We just had a really good rain the last couple days, with temperatures in the high 30s, and snow melting from all but the most determined banks where shovels and plows have piled it. A look at the lake reveals glass where two days ago it was solid snow white. So far no fishermen are braving the ice, sensibly wary of how thin it may have gotten. Rabbits have been in the yard, piles of droppings sitting where they long munched on missed clumps of green grass formerly hidden by snow. We'd been seeing the tracks where they had passed through, but nothing had looked like them stopping for a buffet, until now. Our trips to the garbage and recycle bins will have to be in daylight for a few days so we can monitor where we step to keep shoes clean, but the rabbits are welcome to the grass. Normally we have to pay for the trimming.

But last night brought the kettle drums into the back yard. It was no longer a steady slow thumm... thumm. It was a percussion masterpiece, an endless performance worthy of Symphony Hall. And no, it didn't emerge from off our roof at all. Or at least not the house roof.

Instead it came from out in the yard, where the shed sits, or to be even more precise, where the sloped shed roof deposits water onto the trash bin, and the recycle bin. Each has a slightly different quality of plastic hinged lid, with different levels of emptiness inside to mellow the sound or accentuate it. Those were our kettle drums! I even called Steve to come and listen to them for a bit, which he did.

While they were loud, the sound soon soothed me to sleep, rather than keeping me awake with imagined cares.
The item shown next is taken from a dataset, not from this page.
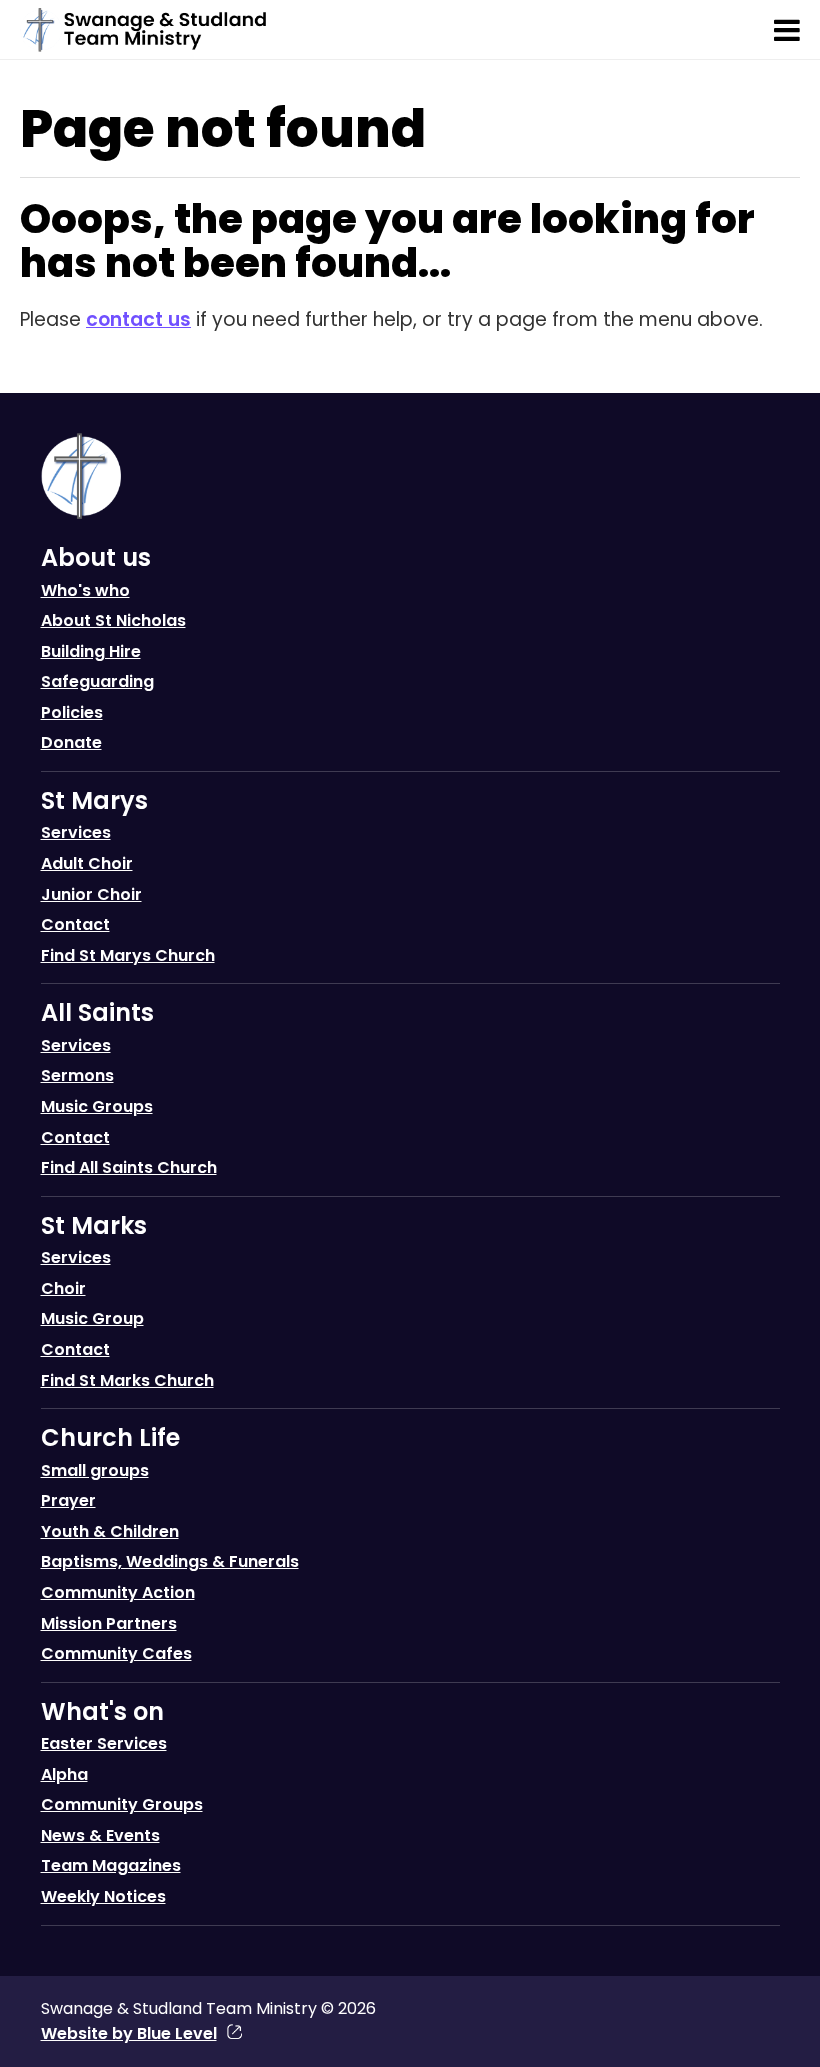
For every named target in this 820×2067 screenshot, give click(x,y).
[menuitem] (410, 655)
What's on (102, 1711)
It's going to be dry again tonight, and likely for several more. I'm wondering if the thumm... thumm will return tonite. I'll be sure to poke my head out and search for a cause when it does. This time I'll make sure to check the shed roof to see if it's dripping onto the bins. They have tended to be wet in the mornings, or even iced up when it's cold enough inside a little trough at the hinges. Sometimes I have to  whack the lids to get them open.  I know it doesn't really make sense that they'd be a source of the nightly dripping, but I do want to be sure. I'd love to settle in to sleep without needing to worry about some missed repair somewhere. 

But in a good rain I'll also be alert for the kettle drums to return to the yard. We both love a free concert.